THE DATA below:

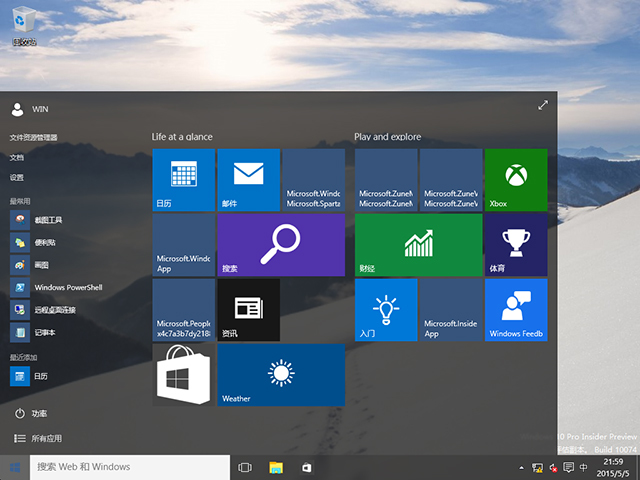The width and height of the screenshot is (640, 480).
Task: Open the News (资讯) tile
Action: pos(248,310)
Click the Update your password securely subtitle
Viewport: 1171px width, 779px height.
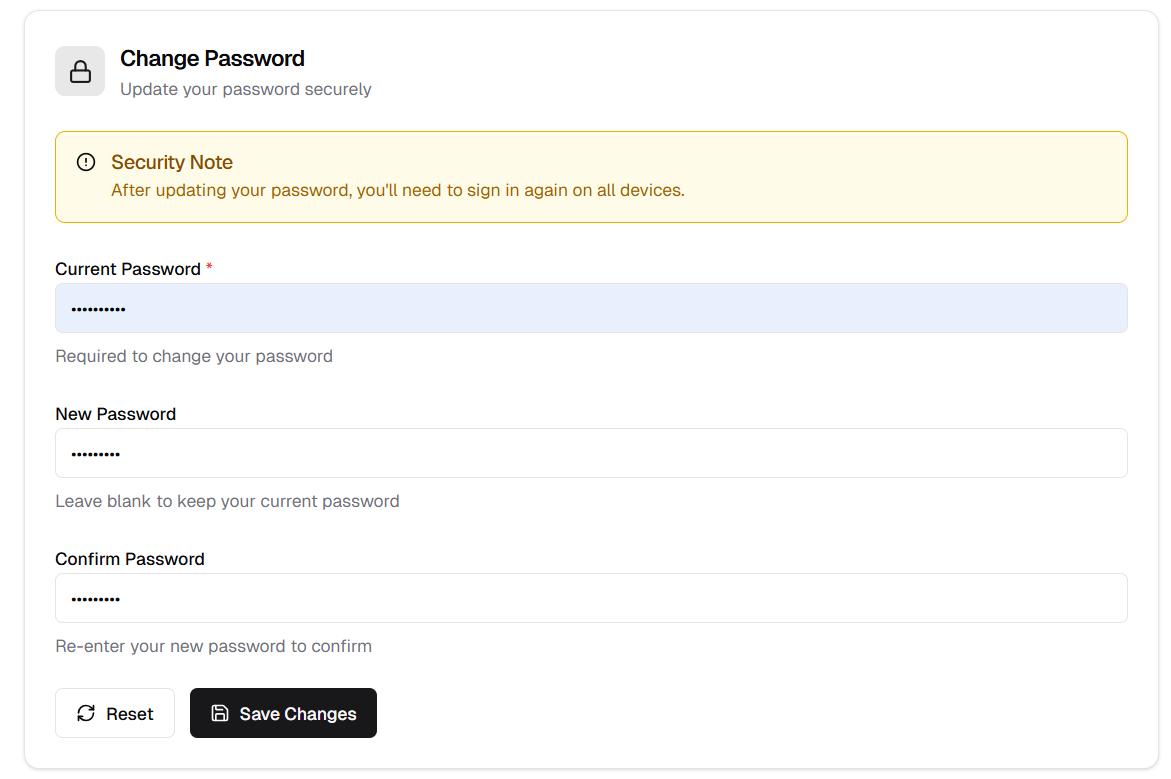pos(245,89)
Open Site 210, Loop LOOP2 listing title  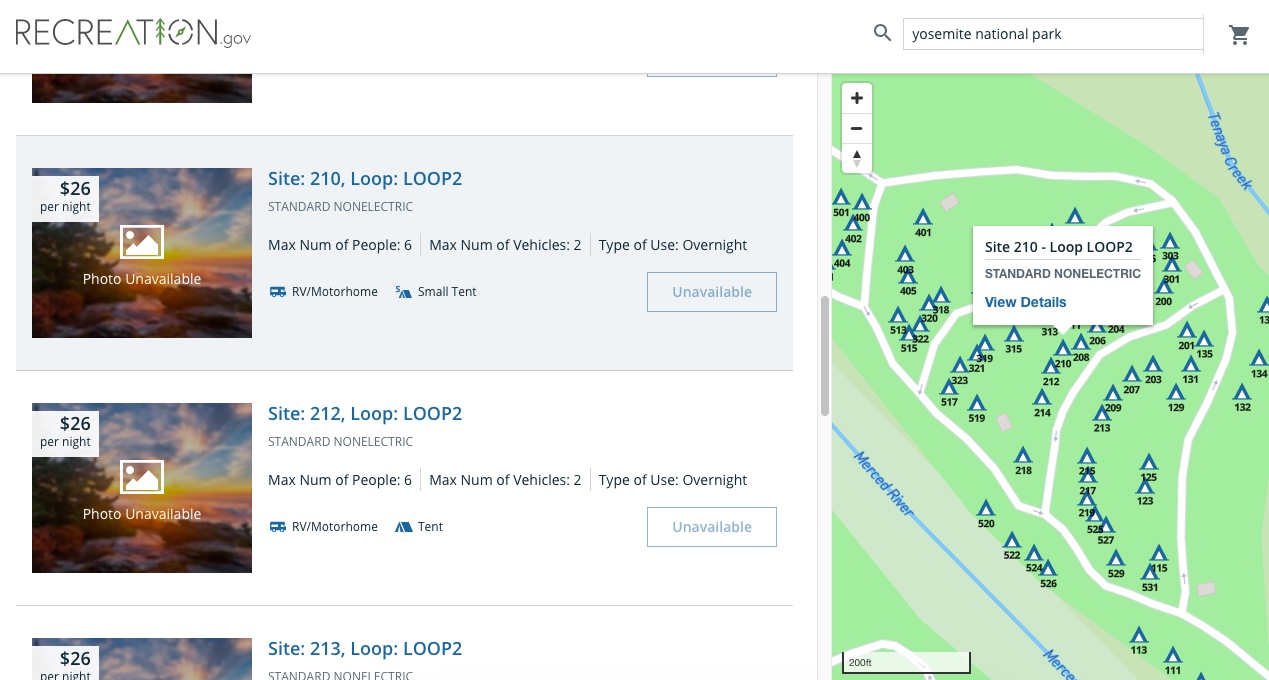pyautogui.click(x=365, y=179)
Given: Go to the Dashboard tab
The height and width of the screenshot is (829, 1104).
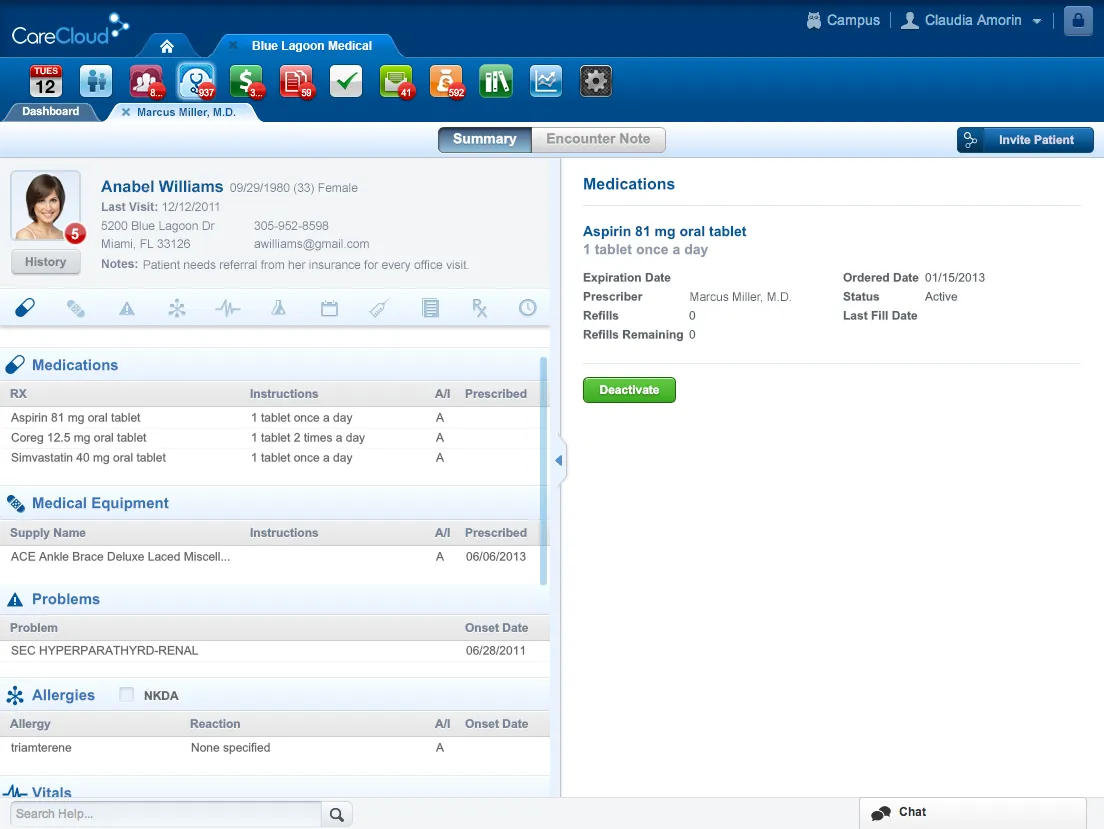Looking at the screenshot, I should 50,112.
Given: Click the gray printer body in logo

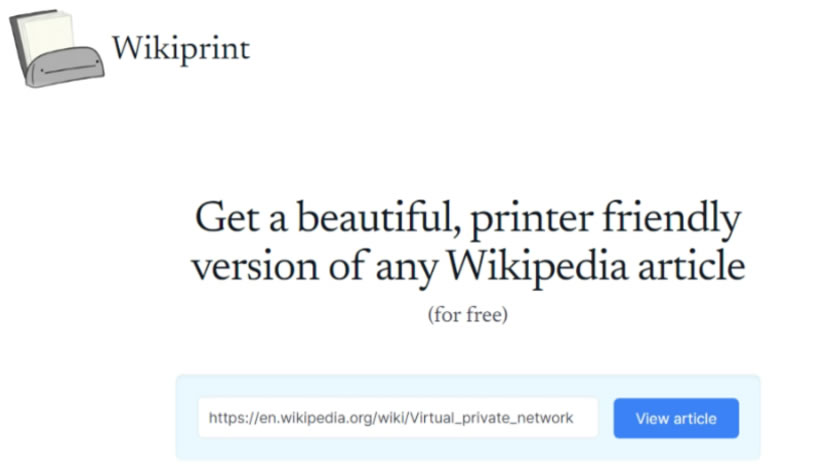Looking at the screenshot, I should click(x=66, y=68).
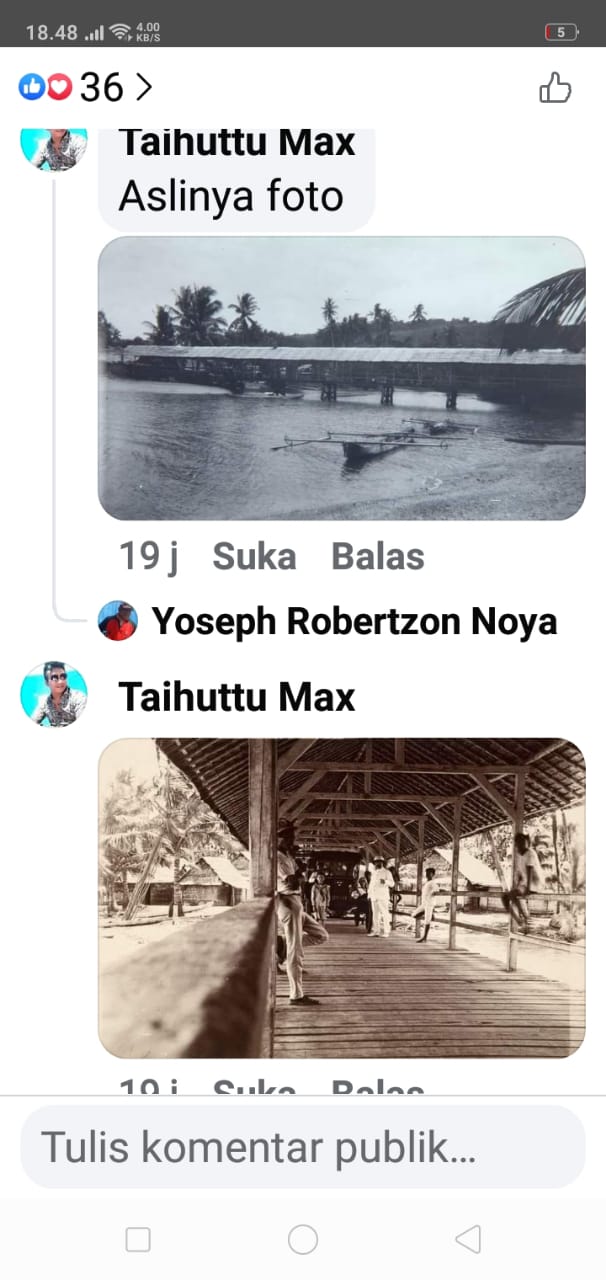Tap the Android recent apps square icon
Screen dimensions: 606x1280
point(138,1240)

End of THE DATA.
THE DATA below:

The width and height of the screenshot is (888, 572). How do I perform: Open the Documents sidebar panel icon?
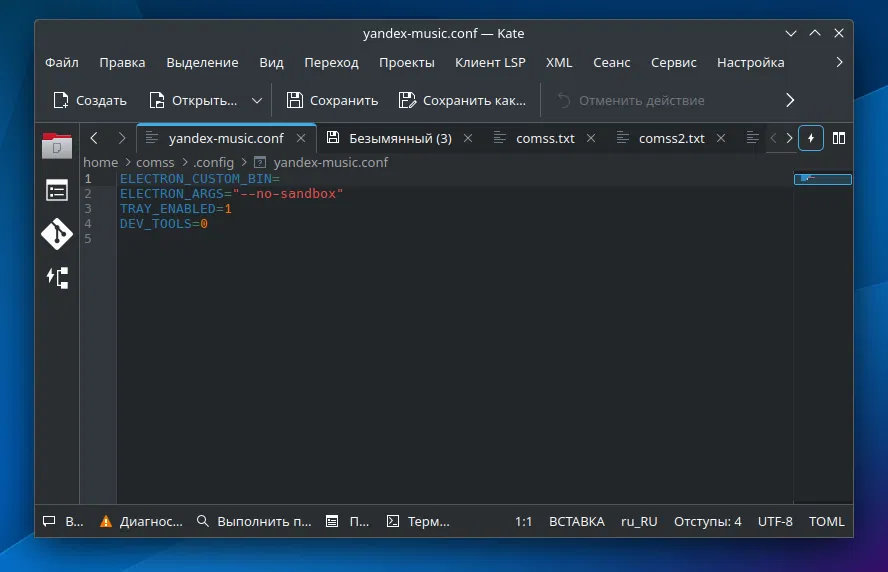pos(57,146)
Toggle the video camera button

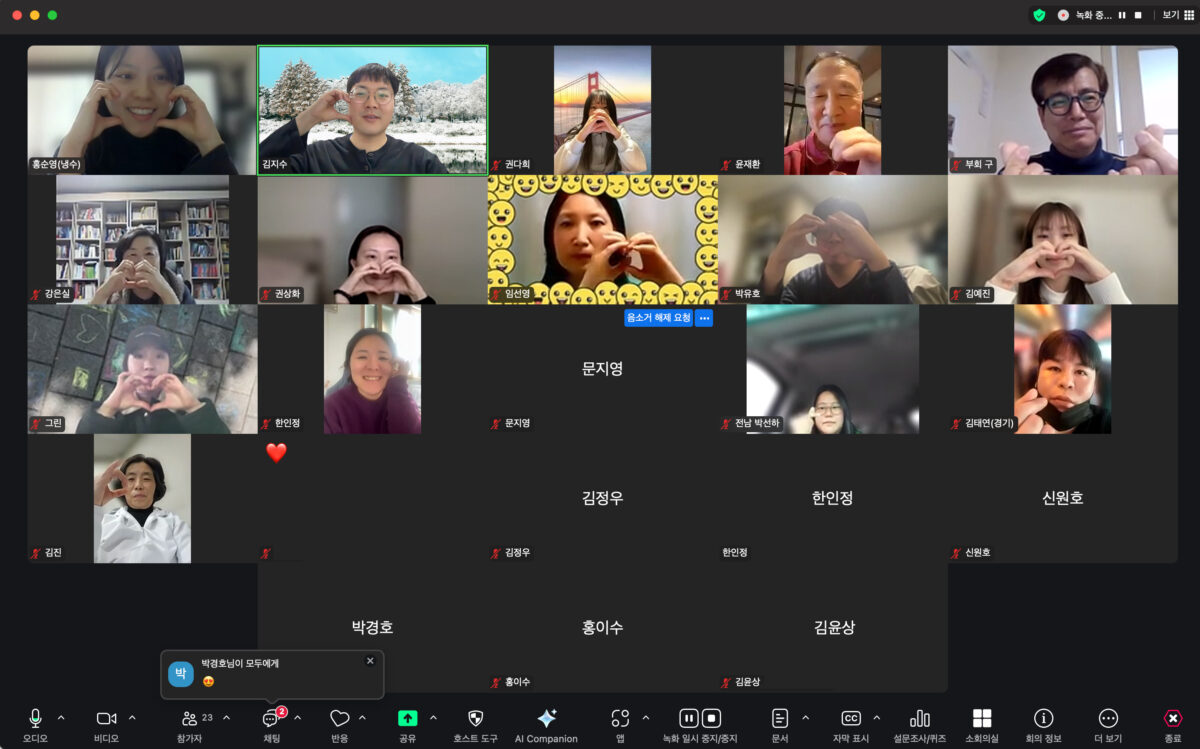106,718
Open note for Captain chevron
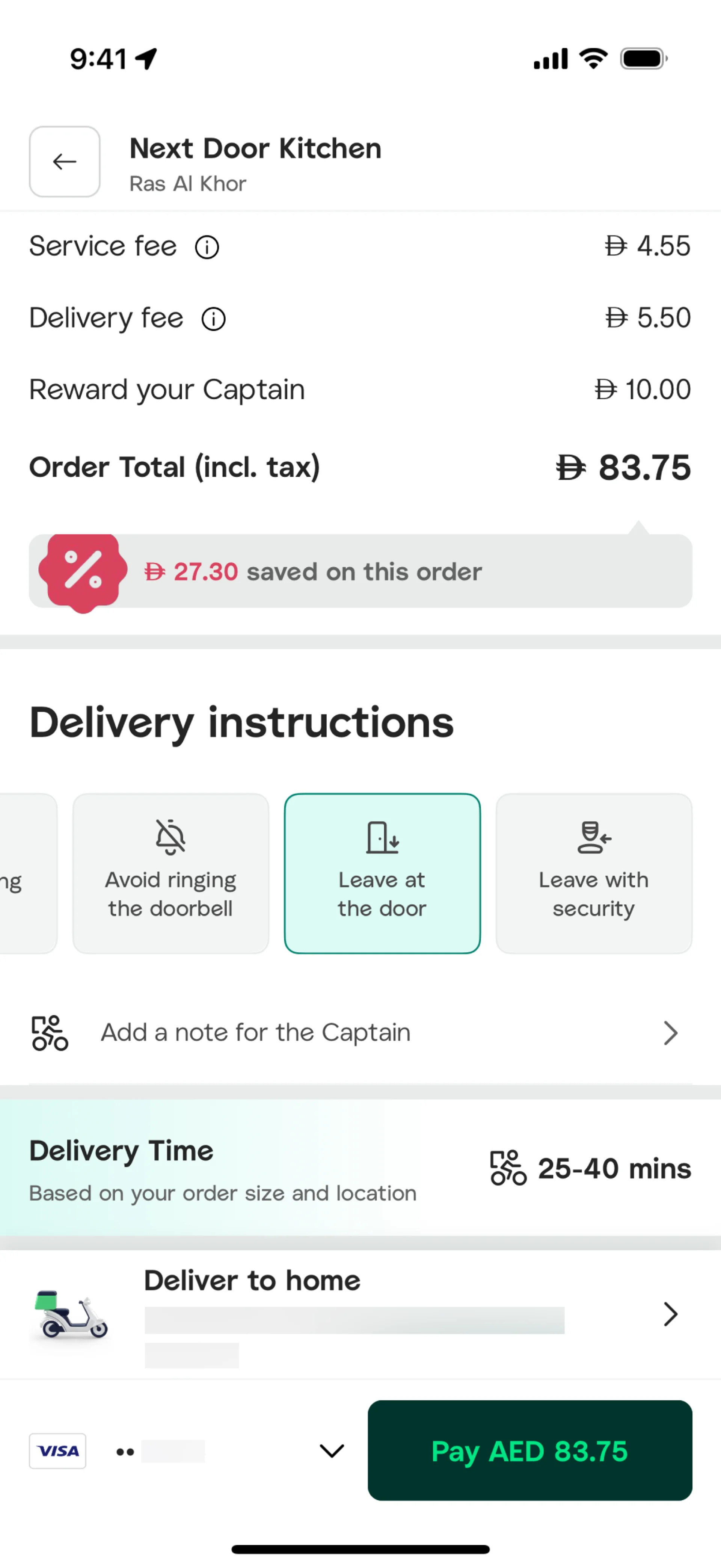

End of THE DATA.

EXERCISE OBJECTIVE | For this exercise, transcribe exactly the part of the records above that opens with the line containing "Toggle the video camera button" and closes with the one containing "Open note for Captain chevron". Pictures are not part of the copy.

SOLUTION FOR THIS TASK |
Toggle the video camera button

106,718
Open note for Captain chevron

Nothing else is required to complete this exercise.